- Portrait of Jules Henry
- Born: November 29, 1904
- Died: October 23, 1969 (aged 64)
- Education: Columbia University (Ph.D.)
- Occupation: Anthropologist

= Jules Henry =

American anthropologist

Jules Henry (November 29, 1904 - September 23, 1969) was an American anthropologist.

After studies at the City College of New York, Henry earned his Ph.D. in anthropology from Columbia University in 1935. His classmates included Irving Goldman, Ruth Landes and Edward Kennard. His instructors at Columbia included Franz Boas and Margaret Mead.

Henry lived with and mastered the language of the Kaingang natives of the highlands of southern Brazil. In writing about the experience, Henry married the then newly popular psychoanalytic notions of Sigmund Freud with the non-invasive, observational discipline of professional anthropology. The resulting monograph, Jungle People, was, as Henry himself put it, "the first anthropological monograph written from a psychoanalytic point of view."

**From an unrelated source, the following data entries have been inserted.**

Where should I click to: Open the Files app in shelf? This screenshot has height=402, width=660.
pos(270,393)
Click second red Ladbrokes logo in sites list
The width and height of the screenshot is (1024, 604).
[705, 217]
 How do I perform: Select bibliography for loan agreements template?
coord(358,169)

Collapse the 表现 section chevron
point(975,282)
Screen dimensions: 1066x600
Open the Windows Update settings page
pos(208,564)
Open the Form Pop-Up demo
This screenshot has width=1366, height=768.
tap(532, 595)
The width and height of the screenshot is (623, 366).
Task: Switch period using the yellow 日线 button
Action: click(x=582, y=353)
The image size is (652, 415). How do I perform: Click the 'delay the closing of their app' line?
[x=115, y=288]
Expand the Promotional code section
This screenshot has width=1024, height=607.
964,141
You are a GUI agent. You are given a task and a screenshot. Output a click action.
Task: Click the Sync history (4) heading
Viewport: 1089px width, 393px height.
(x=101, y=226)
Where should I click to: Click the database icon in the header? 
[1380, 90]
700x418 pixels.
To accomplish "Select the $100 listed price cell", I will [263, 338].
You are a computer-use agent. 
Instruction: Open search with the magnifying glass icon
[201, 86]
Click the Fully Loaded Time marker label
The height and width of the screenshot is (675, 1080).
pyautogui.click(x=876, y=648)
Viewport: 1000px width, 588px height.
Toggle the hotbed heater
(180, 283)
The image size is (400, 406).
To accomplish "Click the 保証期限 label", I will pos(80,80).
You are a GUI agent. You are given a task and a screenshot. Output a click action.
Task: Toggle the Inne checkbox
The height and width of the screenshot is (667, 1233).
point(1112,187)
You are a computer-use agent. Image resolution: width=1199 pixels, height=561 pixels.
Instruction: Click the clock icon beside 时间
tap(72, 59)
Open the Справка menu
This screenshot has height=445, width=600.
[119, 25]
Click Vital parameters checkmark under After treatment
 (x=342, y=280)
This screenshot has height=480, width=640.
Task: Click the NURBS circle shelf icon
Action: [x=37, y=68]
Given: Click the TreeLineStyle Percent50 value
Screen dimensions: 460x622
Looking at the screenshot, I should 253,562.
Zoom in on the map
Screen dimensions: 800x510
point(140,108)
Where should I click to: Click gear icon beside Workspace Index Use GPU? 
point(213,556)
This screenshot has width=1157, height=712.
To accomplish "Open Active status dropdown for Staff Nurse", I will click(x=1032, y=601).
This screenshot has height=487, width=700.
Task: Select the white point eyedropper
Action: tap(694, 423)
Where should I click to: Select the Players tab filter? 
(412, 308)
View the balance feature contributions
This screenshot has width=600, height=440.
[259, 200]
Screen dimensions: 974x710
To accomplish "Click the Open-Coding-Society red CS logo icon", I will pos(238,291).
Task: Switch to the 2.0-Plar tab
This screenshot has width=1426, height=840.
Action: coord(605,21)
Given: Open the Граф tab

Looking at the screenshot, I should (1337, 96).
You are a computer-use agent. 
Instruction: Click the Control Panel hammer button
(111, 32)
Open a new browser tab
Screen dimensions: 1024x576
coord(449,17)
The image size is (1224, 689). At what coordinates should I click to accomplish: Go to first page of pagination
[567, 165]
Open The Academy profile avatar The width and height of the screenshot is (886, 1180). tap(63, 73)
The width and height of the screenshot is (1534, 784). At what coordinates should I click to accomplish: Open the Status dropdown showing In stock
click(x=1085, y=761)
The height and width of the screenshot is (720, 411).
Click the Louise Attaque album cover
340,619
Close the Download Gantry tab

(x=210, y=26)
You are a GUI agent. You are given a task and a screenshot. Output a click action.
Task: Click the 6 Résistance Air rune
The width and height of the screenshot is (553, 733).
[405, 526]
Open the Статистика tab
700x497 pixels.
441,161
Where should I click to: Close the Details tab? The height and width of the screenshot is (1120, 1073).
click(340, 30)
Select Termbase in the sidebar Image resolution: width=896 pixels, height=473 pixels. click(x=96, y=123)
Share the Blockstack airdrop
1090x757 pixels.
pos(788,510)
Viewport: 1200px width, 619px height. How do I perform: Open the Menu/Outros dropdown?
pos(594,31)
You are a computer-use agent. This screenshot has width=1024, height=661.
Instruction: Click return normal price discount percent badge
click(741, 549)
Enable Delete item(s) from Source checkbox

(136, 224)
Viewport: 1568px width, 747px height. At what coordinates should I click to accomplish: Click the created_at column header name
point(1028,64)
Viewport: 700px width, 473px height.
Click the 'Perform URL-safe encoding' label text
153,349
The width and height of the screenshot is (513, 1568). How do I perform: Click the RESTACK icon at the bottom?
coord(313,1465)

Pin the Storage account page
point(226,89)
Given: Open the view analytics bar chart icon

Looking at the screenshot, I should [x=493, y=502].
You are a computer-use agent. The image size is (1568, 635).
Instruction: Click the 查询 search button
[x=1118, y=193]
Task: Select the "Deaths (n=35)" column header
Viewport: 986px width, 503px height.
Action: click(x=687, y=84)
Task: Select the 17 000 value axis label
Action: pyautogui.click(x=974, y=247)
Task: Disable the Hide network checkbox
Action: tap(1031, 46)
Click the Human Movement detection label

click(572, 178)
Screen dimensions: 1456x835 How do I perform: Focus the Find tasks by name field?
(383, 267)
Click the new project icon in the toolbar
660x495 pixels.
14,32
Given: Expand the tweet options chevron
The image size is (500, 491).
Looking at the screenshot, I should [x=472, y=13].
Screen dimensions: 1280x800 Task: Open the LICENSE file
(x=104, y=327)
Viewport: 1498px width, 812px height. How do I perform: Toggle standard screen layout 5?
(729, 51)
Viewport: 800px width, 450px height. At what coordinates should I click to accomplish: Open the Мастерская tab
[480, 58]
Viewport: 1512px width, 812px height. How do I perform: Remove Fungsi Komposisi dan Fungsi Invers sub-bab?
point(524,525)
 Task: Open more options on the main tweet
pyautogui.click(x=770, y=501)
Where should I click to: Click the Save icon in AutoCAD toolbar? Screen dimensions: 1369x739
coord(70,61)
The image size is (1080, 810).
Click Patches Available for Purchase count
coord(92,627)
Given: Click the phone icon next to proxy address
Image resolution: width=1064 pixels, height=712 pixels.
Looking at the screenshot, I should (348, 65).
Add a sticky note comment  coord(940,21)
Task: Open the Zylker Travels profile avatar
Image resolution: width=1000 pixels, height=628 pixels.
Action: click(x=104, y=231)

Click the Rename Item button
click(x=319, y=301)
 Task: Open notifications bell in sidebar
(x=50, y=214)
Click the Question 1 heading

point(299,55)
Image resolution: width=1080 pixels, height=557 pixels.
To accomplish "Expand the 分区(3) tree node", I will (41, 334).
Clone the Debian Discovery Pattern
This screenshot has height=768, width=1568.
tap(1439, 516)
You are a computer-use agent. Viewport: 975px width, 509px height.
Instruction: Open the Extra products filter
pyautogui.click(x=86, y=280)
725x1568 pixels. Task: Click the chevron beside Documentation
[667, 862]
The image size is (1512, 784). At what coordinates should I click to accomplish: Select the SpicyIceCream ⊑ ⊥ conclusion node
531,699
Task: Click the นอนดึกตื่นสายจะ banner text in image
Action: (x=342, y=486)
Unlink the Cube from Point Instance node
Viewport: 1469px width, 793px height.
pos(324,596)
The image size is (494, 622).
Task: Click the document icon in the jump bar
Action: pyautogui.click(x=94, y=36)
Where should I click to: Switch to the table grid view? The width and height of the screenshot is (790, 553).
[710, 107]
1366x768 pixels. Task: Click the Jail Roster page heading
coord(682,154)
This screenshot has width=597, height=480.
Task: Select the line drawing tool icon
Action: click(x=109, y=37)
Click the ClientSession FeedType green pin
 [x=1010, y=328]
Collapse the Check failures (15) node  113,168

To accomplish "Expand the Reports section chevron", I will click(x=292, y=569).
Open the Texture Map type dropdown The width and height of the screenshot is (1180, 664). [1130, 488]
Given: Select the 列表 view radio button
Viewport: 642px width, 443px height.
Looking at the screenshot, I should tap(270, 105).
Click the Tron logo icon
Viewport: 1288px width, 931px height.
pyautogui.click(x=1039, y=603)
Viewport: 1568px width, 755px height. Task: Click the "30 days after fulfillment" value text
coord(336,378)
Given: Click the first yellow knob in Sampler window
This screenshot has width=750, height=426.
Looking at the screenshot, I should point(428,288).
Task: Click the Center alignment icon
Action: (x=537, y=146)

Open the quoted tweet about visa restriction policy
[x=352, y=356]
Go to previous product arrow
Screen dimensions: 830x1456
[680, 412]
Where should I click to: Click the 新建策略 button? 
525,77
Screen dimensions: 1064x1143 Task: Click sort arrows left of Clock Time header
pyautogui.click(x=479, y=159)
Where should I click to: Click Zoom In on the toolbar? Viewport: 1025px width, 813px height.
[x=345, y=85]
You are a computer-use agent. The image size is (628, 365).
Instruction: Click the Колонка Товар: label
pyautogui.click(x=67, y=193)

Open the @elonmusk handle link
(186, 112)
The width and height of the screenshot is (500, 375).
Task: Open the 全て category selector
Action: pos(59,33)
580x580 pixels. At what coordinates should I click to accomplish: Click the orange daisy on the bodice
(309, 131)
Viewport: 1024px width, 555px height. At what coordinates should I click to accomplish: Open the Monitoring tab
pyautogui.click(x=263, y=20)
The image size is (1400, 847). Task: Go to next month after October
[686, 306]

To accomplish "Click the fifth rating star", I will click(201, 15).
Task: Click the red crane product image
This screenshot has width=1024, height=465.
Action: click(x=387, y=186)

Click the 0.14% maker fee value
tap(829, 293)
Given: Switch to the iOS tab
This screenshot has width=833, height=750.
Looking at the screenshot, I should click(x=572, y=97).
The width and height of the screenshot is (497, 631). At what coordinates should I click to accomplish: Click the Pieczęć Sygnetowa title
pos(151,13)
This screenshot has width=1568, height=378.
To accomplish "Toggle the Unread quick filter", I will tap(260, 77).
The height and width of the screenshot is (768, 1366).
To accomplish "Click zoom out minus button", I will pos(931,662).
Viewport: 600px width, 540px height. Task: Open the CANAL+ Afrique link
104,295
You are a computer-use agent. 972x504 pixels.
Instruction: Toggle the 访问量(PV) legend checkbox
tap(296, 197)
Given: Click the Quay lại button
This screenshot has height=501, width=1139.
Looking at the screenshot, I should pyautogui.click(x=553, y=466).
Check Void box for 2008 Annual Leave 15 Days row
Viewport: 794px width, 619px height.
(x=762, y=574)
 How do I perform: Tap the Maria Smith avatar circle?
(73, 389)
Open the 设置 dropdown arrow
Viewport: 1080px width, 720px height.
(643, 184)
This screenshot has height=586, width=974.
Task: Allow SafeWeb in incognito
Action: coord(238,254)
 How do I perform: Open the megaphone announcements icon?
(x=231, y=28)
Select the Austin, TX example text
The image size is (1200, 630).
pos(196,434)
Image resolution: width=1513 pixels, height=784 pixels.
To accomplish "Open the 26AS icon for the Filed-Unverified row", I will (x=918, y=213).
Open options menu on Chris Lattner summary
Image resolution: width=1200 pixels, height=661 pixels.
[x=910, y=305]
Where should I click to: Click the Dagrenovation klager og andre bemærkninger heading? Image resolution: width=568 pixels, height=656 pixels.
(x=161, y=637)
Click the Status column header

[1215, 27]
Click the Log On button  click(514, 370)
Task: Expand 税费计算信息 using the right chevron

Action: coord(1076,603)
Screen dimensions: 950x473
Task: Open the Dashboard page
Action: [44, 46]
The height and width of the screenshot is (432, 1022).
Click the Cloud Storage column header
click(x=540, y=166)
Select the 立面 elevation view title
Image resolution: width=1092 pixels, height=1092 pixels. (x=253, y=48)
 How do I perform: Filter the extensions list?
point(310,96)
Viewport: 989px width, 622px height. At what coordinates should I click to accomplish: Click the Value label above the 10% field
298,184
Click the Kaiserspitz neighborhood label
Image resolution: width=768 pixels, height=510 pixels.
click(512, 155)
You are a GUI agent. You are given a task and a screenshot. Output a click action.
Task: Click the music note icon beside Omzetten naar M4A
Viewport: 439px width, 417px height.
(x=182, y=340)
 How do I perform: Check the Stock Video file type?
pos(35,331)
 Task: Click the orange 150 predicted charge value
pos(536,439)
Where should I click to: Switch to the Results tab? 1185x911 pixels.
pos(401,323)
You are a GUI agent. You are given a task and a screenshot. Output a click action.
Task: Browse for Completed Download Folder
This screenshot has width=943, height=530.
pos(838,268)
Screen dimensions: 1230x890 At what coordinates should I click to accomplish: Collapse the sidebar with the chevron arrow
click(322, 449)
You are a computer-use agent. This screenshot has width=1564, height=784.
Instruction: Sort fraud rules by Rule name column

In 1936, Henry began an 18-month observational residence with the Pilaga natives of Argentina, which, as with his experience in Brazil, figures in his two books, both of which figured in the orthopsychiatry movement becoming popular at that time (orthopsychiatry is the psychiatric study, treatment, and prevention of emotional and behavioral problems, especially of those that arise during early development).

According to Harold Gould, writing in the American Anthropologist in 1969, his experiences with people largely unexposed to Western, industrial culture led Henry "beyond the primitive band into the broader and more universal questions of how human behavior (indeed, the human condition) is transmitted from generation to generation and with what consequences."

Afterwards, he was employed by the U.S. Department of Agriculture and Labor and held various teaching positions at the University of Chicago and in Mexico City. From 1947 to his death in 1969, Henry worked as professor of sociology at Washington University in St. Louis.

His most significant publications before his two major books (cited below) include "Environment and Symptom Formation" (1946), "Cultural Discontinuity and the Shadow of the Past" (1948), "The Principle of Limits with Special Reference to the Social Sciences" (1950), "Family Structure and Psychic Development" (1951), "Family Structure and the Transmission of Neurotic Behavior" (1951), "Child Rearing, Culture and the Natural World" (1952), "Culture, Education and Communications Theory" (1954), "American Culture and Mental Health" (1956), "Attitude Organization in Elementary School Classrooms" (1957), "The Problem of Spontaneity, Initiative and Creativity in Suburban Classrooms" (1959), "The Naturalistic Observations of Families of Psychotic Children" (1961), "Notes on the Alchemy of Mass Misrepresentation" (1961), "Values, Guilt, Suffering and Consequences" (1963), "American Schoolrooms: Learning the Nightmare" (1963), "On Regimentation" (1964), "My Life with the Families of Psychotic Children" (1964), "Sham" (1966), "Public Education and Public Anxiety" (1967), and "Attitude Organization in Elementary School Classrooms" (1969).

The article, "Capital's Last Frontier," published in The Nation magazine in 1966 induced a flurry of letters to the editor. His similarly toned speech at the Canadian Centennial celebration in 1967, "The United States: From Barbarism to Decadence Without Civilization?" also caused a stir in academic circles.

Henry's first book, Culture Against Man (1963) questioned the authority of, and rationale behind, cultural institutions, particularly public education. The collection of essays and anthropological study first drafted in the mid-1950s also examined the influence of American advertising in the Mad Men era and the "human obsolescence" and profitable "warehousing" of the elderly in institutional settings.

His second book, Pathways to Madness (1965), focused on interpersonally-induced mental and developmental disorders, raising the question of how disease and disorder arise from behavioral conditioning in families of origin and cultural institutions. Others developing similar ideas included Gregory Bateson (double binding), Paul Watzlawick (paradoxical injunction), Don D. Jackson (the etiology of schizophrenia) and Ronald D. Laing (crazy-making families).

His third (posthumous) book, On Sham, Vulnerability and other forms of Self-Destruction (1973) is a collection of essays, among them his famed eight-page essay on "Sham," originally prepared for the 1966 Conference on Society and Psychosis at the Hahnemann Medical College (now Drexel University Medical School) in Philadelphia. In it, Henry describes how children are socialized to accept and utilize dishonesty as an interpersonal tool despite being taught to "always tell the truth."

==Adaptations==
The story of one of the families in Henry's book Pathways to Madness was turned into a theater piece--Pathways to Madness: The Metz Family—scripted by Marc Diamond. Conceived and directed by Tim McDonough and Vincent Murphy, the piece also starred the pair. The show ran from November 10 to December 18, 1982, at Boston's TheaterWorks.